Ce drame lyrique ne s’inspire pas du terrible cyclope d’Homère, mais du personnage de Théocrite et d’Ovide : le géant, épris de la nymphe Galatée, se crève les yeux en voyant qu’elle lui préfère le jeune berger Acis17. Cependant, la date et le lieu de la représentation n’ont pas pu être retrouvés avec certitude : il pourrait s’agir de celle de 1922 à l’Opéra-Comique18.

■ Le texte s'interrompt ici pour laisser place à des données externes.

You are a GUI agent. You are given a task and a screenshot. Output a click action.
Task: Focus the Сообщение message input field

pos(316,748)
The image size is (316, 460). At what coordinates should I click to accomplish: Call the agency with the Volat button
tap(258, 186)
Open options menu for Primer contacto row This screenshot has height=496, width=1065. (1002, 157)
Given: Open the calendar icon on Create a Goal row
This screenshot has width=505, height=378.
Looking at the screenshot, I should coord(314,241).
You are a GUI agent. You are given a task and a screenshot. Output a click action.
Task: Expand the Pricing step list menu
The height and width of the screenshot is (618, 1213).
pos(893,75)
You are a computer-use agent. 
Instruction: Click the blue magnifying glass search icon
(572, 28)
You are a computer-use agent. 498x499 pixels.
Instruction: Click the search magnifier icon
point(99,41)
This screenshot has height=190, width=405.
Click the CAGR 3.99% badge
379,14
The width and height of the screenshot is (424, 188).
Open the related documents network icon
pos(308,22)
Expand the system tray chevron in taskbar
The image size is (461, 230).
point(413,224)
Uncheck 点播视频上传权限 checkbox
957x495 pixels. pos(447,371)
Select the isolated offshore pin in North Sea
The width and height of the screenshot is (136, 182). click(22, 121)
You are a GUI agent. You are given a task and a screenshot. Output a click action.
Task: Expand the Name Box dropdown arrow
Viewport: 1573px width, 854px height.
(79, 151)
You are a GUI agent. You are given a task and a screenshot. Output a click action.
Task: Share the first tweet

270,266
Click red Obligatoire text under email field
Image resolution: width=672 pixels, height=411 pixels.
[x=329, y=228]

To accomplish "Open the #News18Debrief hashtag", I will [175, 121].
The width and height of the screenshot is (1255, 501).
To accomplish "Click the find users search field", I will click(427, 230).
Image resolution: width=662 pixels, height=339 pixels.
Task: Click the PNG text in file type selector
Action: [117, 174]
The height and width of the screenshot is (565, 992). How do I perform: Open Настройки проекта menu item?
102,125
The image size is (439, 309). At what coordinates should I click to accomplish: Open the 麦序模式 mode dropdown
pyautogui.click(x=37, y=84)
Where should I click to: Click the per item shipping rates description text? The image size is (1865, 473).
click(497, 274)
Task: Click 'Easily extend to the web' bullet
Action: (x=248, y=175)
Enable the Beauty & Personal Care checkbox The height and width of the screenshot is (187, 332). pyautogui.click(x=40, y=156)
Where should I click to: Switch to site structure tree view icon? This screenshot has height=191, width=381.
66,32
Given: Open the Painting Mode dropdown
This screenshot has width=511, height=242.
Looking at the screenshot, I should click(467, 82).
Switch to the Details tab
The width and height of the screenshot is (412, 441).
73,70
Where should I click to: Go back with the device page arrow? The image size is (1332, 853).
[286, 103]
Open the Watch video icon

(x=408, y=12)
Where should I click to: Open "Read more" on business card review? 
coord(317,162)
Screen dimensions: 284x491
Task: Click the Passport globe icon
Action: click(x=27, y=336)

Le Musée des Arts Décoratifs conserve encore quelques maquettes de Bénédictus pour des décors qui ne sont pas identifiés et pour lesquels aucune piste n’a pu être avancée. D’autres, d’une qualité esthétique moindre, semblent correspondre à une pièce intitulée Le Marchand de désespoirs, écrite par J. Séverin-Malafaÿde, créée le 15 avril 1898 au théâtre du Grand-Guignol et recréée dans une nouvelle version le 7 août 1900 à Bagnères-de-Luchon. Malheureusement, aucune trace de cette pièce n’a été trouvée pour la période d’activité de Bénédictus. Si cette exposition a permis de lever le mystère sur la destination de la plupart de ses dessins pour les arts du spectacle, quelques découvertes restent encore à faire.